For what it's worth, I didn't get the sense that Bruni was writing an anti-elitism or prestige-rejection argument so much as a "don't sweat the undergraduate admissions process; it's not as important as you think" argument.
"For what it's worth, I didn't get the sense that Bruni was writing an anti-elitism or prestige-rejection argument so much as a 'don't sweat the undergraduate admissions process; it's not as important as you think' argument."
That's an interesting reading, and probably the most generous one possible. I'd read it as yet another piece arguing that college should be a learning experience that builds character and not about anything so crass as being a Big Deal after graduation.

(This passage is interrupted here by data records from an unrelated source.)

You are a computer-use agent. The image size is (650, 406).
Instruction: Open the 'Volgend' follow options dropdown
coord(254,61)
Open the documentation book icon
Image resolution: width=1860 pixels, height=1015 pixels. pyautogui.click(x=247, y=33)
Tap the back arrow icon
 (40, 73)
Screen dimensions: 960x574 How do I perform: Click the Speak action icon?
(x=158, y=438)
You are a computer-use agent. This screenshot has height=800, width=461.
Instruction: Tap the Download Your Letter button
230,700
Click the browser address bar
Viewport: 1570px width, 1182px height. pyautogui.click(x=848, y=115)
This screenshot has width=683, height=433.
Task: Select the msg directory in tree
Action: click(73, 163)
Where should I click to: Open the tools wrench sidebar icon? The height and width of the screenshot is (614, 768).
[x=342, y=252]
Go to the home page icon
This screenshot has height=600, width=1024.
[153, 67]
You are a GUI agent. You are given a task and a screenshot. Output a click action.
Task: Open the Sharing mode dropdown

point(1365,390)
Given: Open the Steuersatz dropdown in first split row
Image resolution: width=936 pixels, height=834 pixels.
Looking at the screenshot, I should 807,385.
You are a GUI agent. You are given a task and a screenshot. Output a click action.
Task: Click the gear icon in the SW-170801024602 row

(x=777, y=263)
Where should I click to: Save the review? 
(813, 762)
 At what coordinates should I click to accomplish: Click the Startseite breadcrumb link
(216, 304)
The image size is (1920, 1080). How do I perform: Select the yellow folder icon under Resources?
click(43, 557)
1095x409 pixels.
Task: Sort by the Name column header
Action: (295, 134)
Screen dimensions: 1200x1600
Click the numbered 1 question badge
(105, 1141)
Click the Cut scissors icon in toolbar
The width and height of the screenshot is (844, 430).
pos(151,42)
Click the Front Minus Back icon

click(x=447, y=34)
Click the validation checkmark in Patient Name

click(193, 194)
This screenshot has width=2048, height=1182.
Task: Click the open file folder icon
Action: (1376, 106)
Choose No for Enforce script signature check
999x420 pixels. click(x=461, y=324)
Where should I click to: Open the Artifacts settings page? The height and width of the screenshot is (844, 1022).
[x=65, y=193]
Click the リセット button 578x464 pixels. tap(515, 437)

But if this is his point... I'm not sure who he's arguing against with his anecdotes. Of course it isn't Harvard or the gutter, and of course there are individuals from lower-ranked schools who end up more conventionally successful than individuals from higher-ranked ones. But it's still all-things-equal better, in terms of keeping options open, to have gone to a big-name school, particularly now that those can offer better financial-aid packages, so there isn't necessarily the issue of a lower-ranked school costing less.
I guess what it comes down to is, is the amount it helps to go to a top college in proportion to the amount people care about this? Which seems like a tough thing to measure. But perhaps Bruni's found a way to do so in his book.